С этим мы распрощались. Закрыв за ней дверь, я поспешила на балкон — хотелось посмотреть на нее со стороны в обновках: подаренном только что свитере и недавно купленной юбке. Вот она вышла из ворот, прошла под балконом, поравнялась с входом в кинотеатр «Октябрь», сейчас ее скроют распустившиеся каштаны. Но нет, она почувствовала мой взгляд и оглянулась. Нашла меня на балконе, засмеялась и покрутилась из стороны в сторону, демонстрируя наряд. Я показала ей большой палец, поднятый вверх. Тут подошел трамвай, и она поспешила перебежать дорогу, чтобы вскочить в него, каштаны скрыли ее от меня.
Вот и все. Больше живой я ее не видела.
Возможно, я пишу скучные вещи. В моем рассказе все просто и приземлено, как сами будни — кирпичики существования.
Поезд приплясывал на стыках рельс и катил, катил нас с Юрой в украинскую столицу. Ну, столицей моей души этот город никогда не был, и назвала я его так не из уважения к его роли или аляповатой истории, а из почтения к возрасту.
В спальном купе мне не читалось, хоть было весьма уютно. Наверное, глазам не хватало свету, только сказать об этом они не могли, не воспринимали текст и все. Зато новые наряды чуть ощутимо грели нутро сладкими предчувствиями, и я к ним прислушивалась.
Я любила ездить на ярмарки, где по–настоящему с головой окуналась в полюбившуюся среду, где отдыхала от основной работы и домашних дел. Мне нравилось останавливаться в хороших гостиницах, изучать новые города. Так я узнала Нижний Новгород, Ростов–на–Дону, Кисловодск. О Москве и Ленинграде не говорю, я их и раньше знала и бесконечно любила. Не удивительно, что ярмарка «Белые ночи» в Ленинграде превращалась для меня в ежегодный праздник, в воспоминания о молодости. Часто ярмарки устраивались в Ялте, и мы обязательно туда ехали, совмещая участие в них с отдыхом на море. Останавливались обычно в гостинице «Ялта», когда–то абсолютно недоступной для нас. Там мы спускались лифтом на пляж, наслаждались солнцем и морем и вспоминали время, когда, приезжая в Крым, вынуждены были жить на съемных квартирах в жутких условиях. Ярмарки по областным городам Украины нас привлекали, но исключительно работой, особенно Харьковские времен Кушнарева и первые Запорожские. Во Львов мы не ездили, его мир всегда был для нас чужим, даже раздражающим.

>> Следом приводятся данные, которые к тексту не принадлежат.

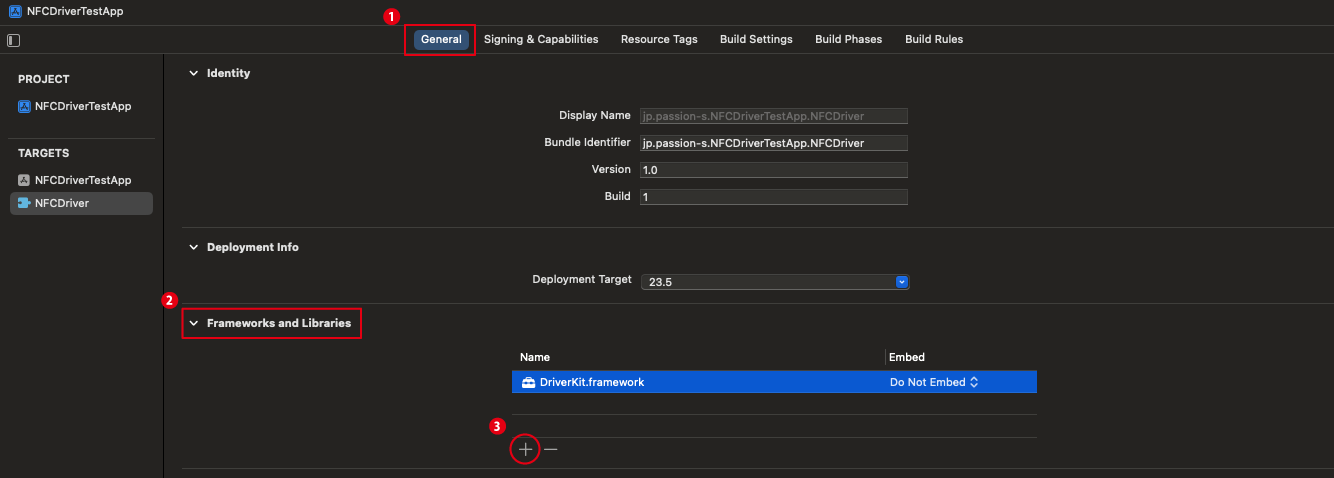Select the NFCDriverTestApp target
The width and height of the screenshot is (1334, 478).
tap(81, 180)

Повторюсь, Киев как столицу мы не воспринимали, в нем не чувствовалось какой–то внутренней цельности, от него веяло чужеродностью, ложью, сомнительными ценностями и притаившимся лицемерием. Пожалуй, мы бы не ездили сюда вовсе, но тут жил Юрин брат, и возможность увидеться с ним привлекала. Старое нами забылось, новое — еще не накопилось.

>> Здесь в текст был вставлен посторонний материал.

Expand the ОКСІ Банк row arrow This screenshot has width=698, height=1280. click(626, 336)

Сейчас мы планировали остановиться в гостинице и пригласить Анатолия с женой к себе — пусть и для них наш приезд будет приятным сюрпризом с возможностью нарядиться и выйти в люди.

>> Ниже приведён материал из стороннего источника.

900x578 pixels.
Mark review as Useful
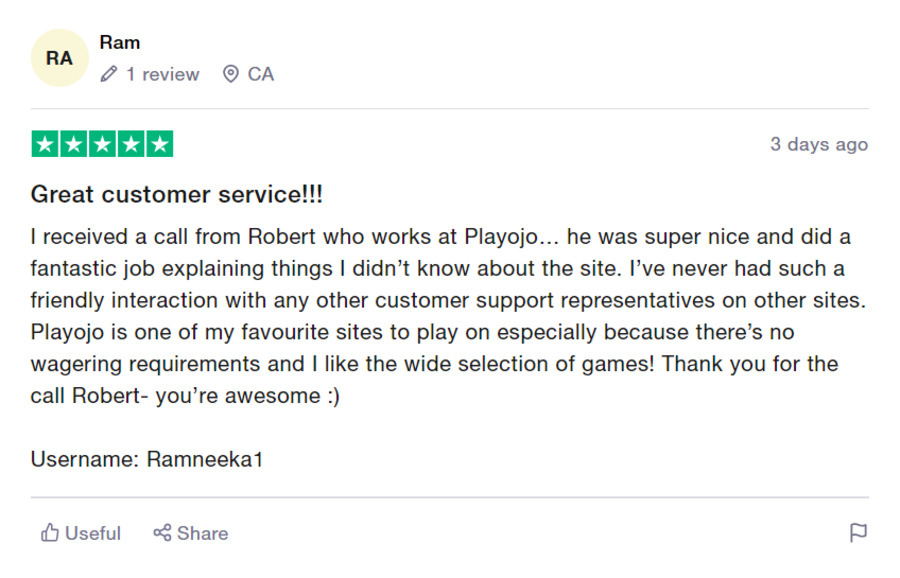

Утро нашего приезда в Киев выдалось холодным и дождливым. Через сито туч сеял нудный, совсем не летний дождик. Однако настроение было оживленным и радужным. Я всю дорогу смотрела в окно и видела дали с изумрудной, совершенно ошалевшей растительностью. Весна в том году была поздняя, прохладная, поэтому в конце мая в Киеве стояла пора, когда только–только готовились к взрыву цветения акации. Тяжелые белые гроздья обещающе покачивались на ветру. Акации, как и я, ждали солнца. Только солнцу они могли подставить свои белые причудливые соцветия, только на солнце могли излить свой пьянящий аромат.
Я тоже любила солнце. Помню, еще во время моей работы в науке у нас проводился конкурс изобретений по одной из актуальных тематик. Я решила участвовать в нем и приготовила свое предложение. Его надо было вбросить в почтовый ящик жюри под своим секретным девизом. Девиз я написала такой: «Нет ничего прекраснее зноя». Он–то и прозвучал в зале, когда объявили победителей. Не помню, какой приз я получила за второе место, но мой девиз помнили долго. Одно время из–за него меня даже называли знойной девушкой, но это не прижилось. Ах, воспоминания… Так вот, я любила солнце и каким–то древним знанием уже знала, что после такого утра будет погожий майский день.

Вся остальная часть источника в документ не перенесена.